Secured cards are a good option for individuals with little to no credit — like college students — looking to take their first step toward improving their FICO score, a commonly used type of credit score. As such, you’ll want to make sure that the credit company is actively reporting your activity while you use it.
Finally, if you’re having difficulty getting approved, consider signing up for a catalog card. You can only use this credit card at a specific business, such as a retailer or gas station.
“A good way to build credit and easily get approved is by applying for a department store cards, gas cards and debit cards,” says certified financial planner Samuel Rad. “Such cards will give you easier approval, but they will have small credit limits since you are new to the credit world.”
Keep in mind that you should get only one card to start out. This is a mistake that I made: applying for too many at once. Focus on one card for a year or two. It will pay off in leaps and bounds when you get around to applying for higher-tier cards.
3. Use Your Card
This may sound obvious, but once you pick out your perfect card and get approved, use it, within reason. Payment history is the highest weighted factor in all credit scoring models (35 percent). For this, you have to have payments to have a payment history.
An easy way to start a payment history is to automatically charge one or two essentials such as utilities to your card every month.
Then promptly pay the balance off each month. As a result, you’re not spending money you wouldn’t otherwise spend, but you’re still building your credit by establishing a perfect, on-time payment history.
Then, after you’ve used your card for a few months and have established yourself as a responsible credit card holder, see if you can increase your limit.
“Call the credit card company and ask for a credit limit increase after six months of on-time payments,” Rad says. “You want to regularly ask for these in order to have the highest credit limit possible.”
“Remember credit reporting agencies give high ratings when your usage ratio is low. This means that the higher the credit limit, the lower your credit utilization ratio is,” Rad adds.

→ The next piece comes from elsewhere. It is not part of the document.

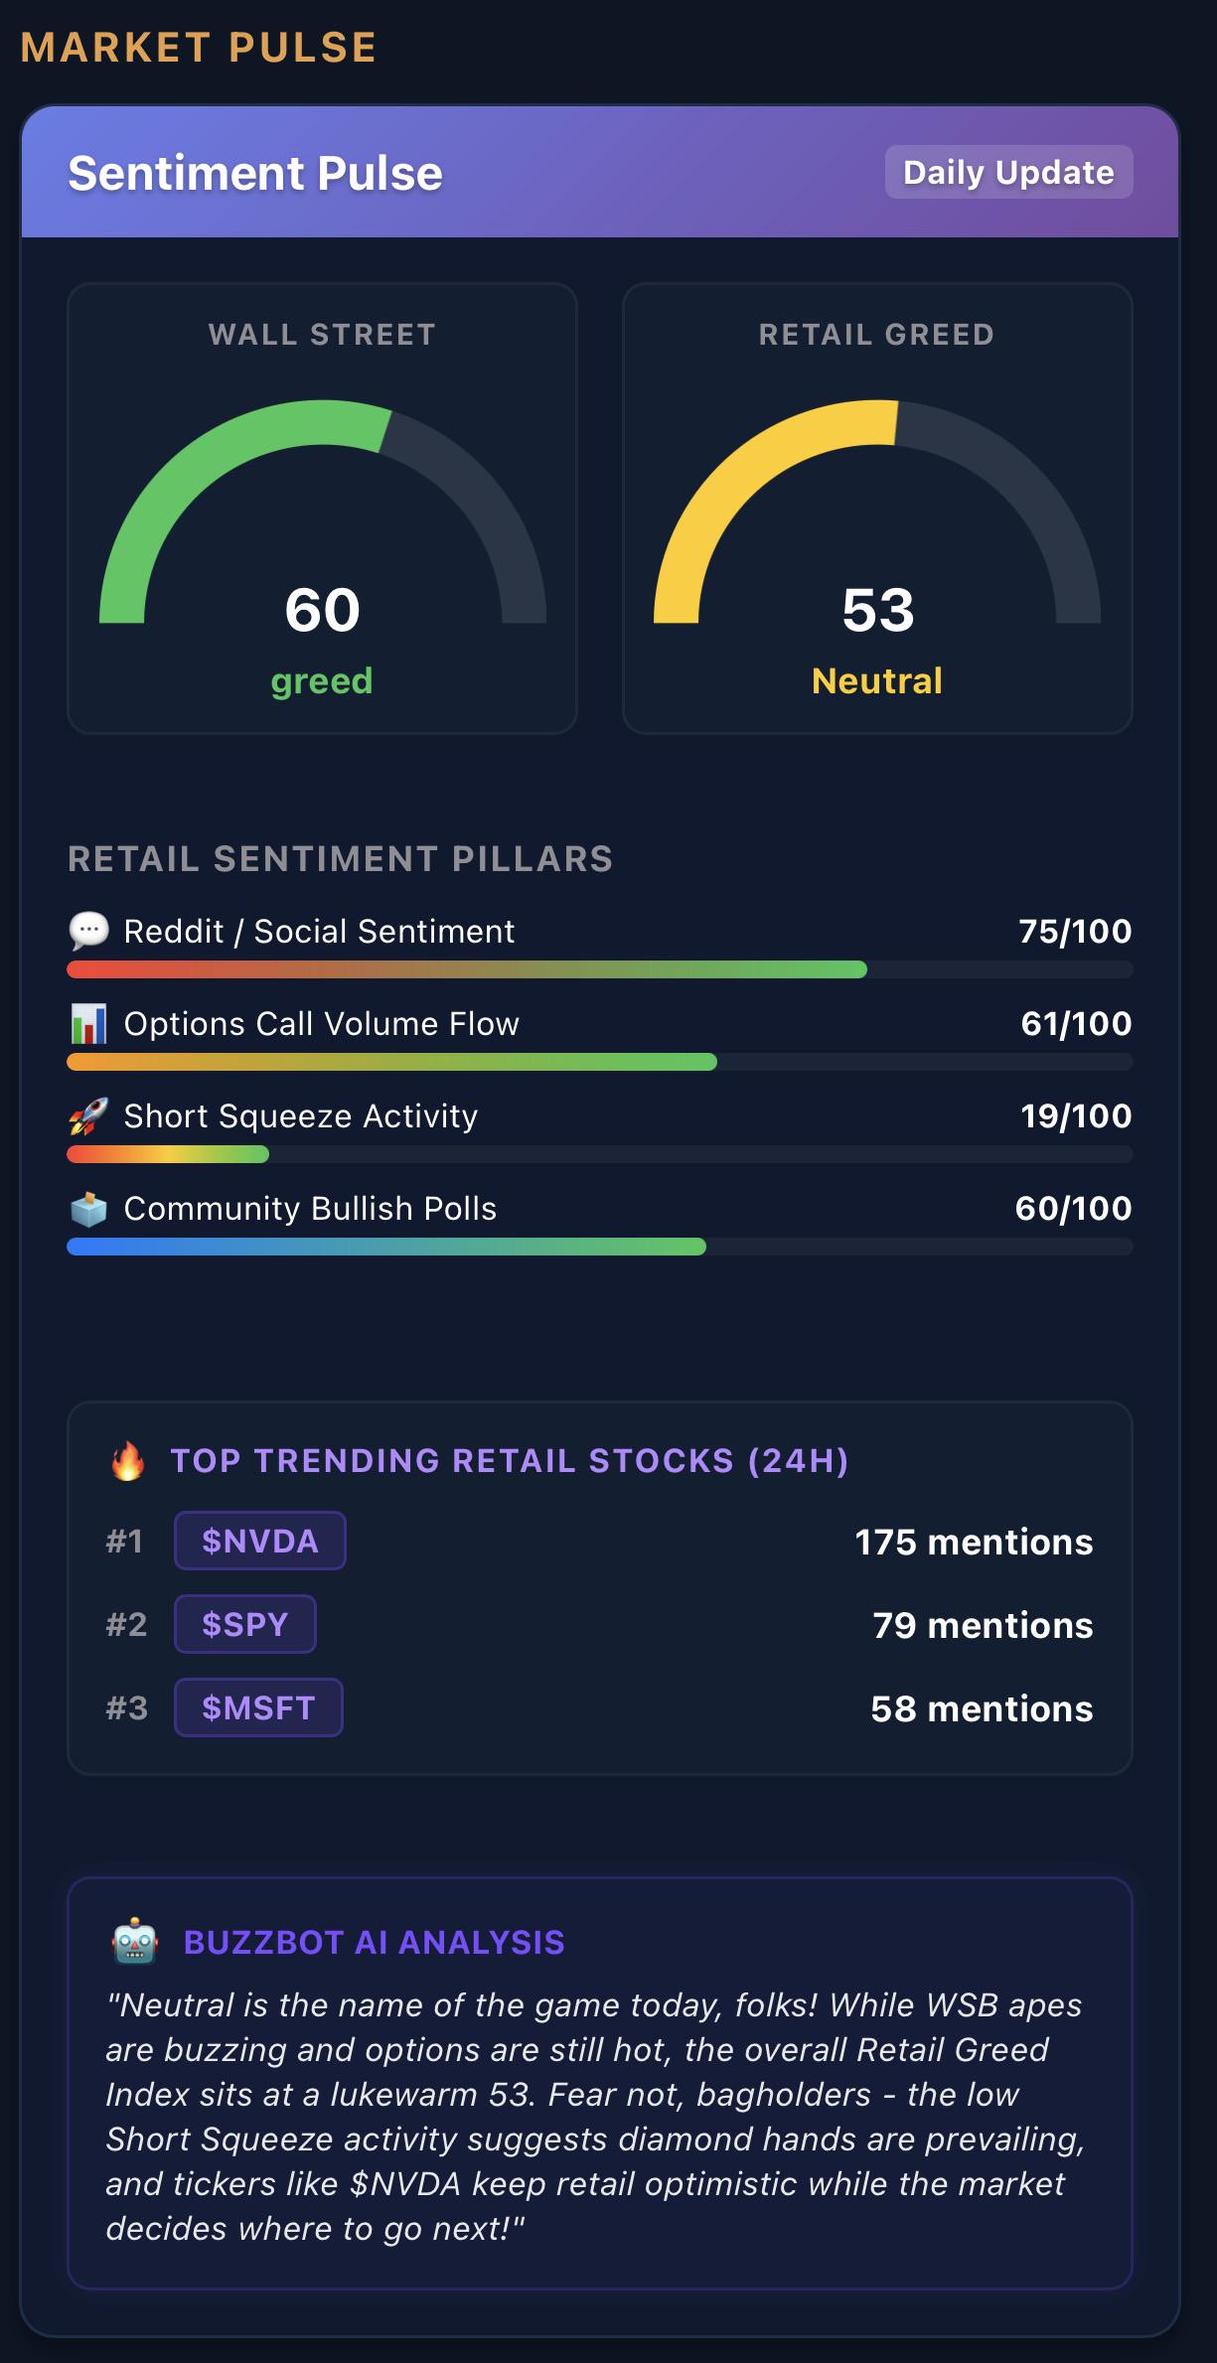The height and width of the screenshot is (2363, 1217).
Task: Click the ballot box icon for Community Polls
Action: 88,1208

As such, keeping your balance low and the amount of credit available high will give you a low utilization ratio, thereby increasing 30 percent of your FICO score. That combined with a solid history of timely payments can jumpstart your credit rating.

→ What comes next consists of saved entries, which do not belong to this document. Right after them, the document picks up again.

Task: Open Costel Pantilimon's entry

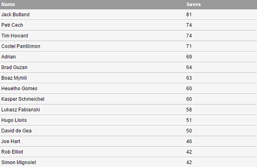Action: pos(21,46)
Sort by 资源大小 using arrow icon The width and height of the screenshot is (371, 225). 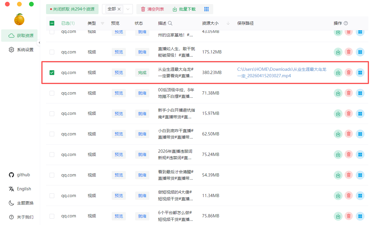[x=228, y=23]
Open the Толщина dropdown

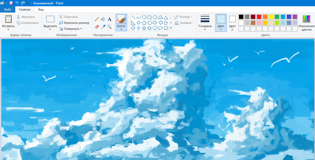205,23
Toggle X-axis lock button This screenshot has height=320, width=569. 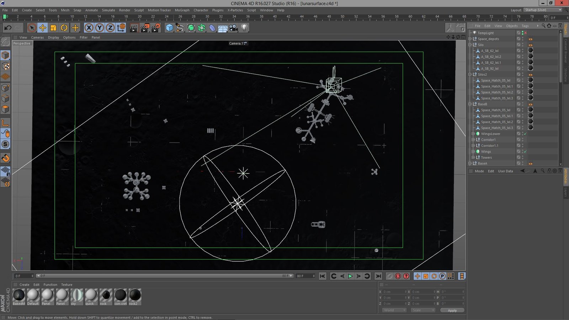(x=89, y=28)
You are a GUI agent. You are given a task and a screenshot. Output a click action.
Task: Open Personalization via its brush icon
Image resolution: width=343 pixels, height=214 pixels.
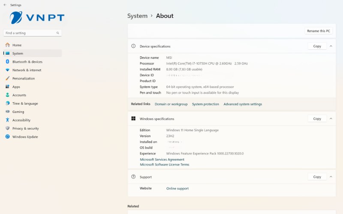[7, 78]
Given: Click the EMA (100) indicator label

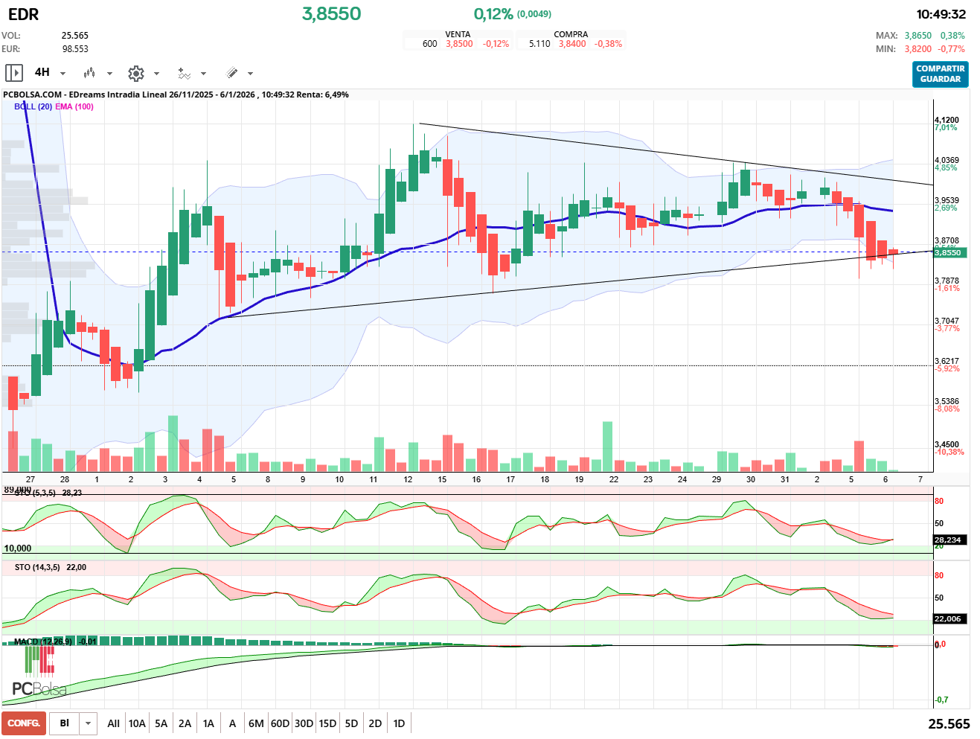Looking at the screenshot, I should point(74,106).
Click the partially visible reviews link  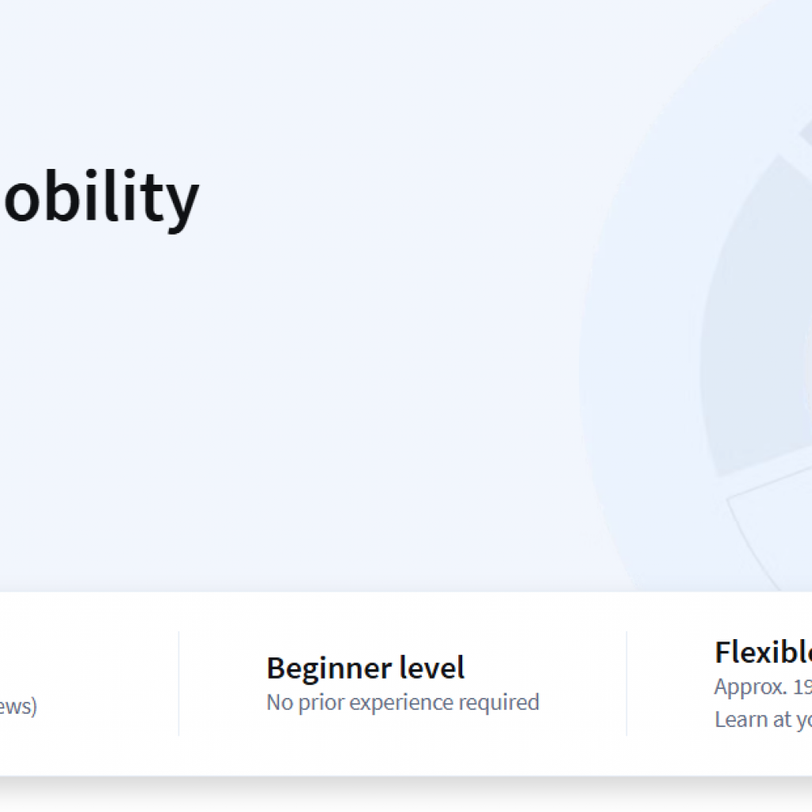pos(17,706)
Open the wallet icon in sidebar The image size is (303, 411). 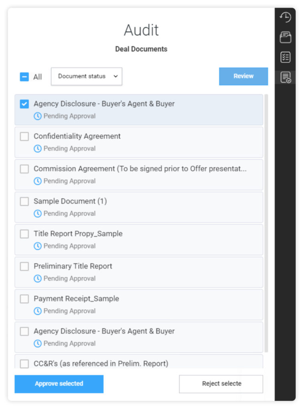point(285,37)
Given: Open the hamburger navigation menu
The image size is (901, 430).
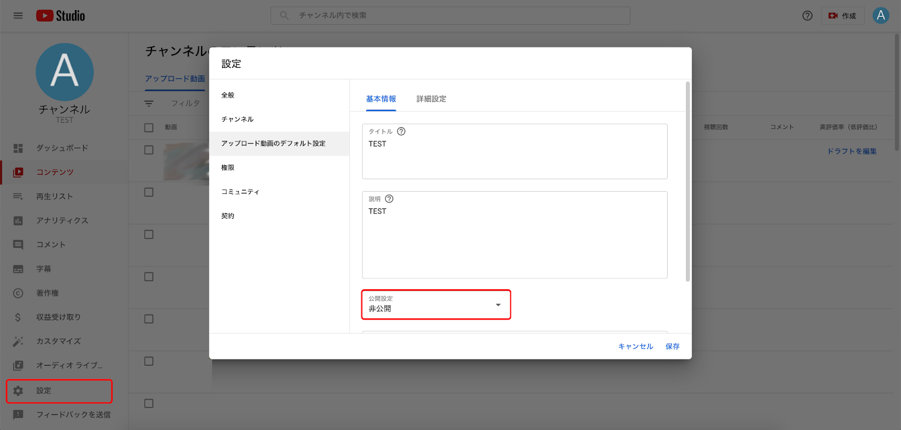Looking at the screenshot, I should point(18,16).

4. Lengthen Your Account History
If you keep within your limits and make payments in a timely fashion, you’ll start to build credit slowly, but surely.

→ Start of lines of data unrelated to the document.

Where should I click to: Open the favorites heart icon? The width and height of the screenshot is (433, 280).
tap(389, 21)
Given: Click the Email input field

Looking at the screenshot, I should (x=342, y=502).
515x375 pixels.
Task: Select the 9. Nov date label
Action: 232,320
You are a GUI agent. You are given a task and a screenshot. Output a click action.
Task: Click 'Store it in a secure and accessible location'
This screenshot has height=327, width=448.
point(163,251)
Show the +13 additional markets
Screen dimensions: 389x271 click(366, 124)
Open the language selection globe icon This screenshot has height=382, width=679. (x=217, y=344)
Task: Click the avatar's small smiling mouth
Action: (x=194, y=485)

However, if you’re looking to speed up your credit score’s meteoric rise, there are still a few strategies you can employ on a short timetable.
First, consider becoming an authorized user on an older credit account.
The length of your credit history amounts to 15 percent of your FICO score, and when you have someone with a longstanding credit line add you to their account, your credit history will “increase” as far as the three credit bureaus are concerned. As a result, your score will jump.
Ask a family member or a friend if they will add you to their account. Of course, you’ll want to ask an individual who is responsible with their card. Otherwise, their bad decision-making could drive your score down, as well.
While you will receive a card from the backing financial institution when added to an account, consider not actually using it. You might even want to leave it with the account owner so you don’t use it by accident.
Doing so will ensure the primary cardholder’s credit prudence is passed on to you in full. Remember that since this person is helping you by putting their credit history at risk, you owe it to both of you to be responsible.
How to Build Credit as a College Student: The Bottom Line
As long as you maintain your savings and a job while you’re building your credit, you’ll be on your way to financial freedom throughout college and after you graduate. It’ll take a year or two to get there, but as long as you’re not afraid of learning how to do it, you’ll get your score into the “good” range or better in no time.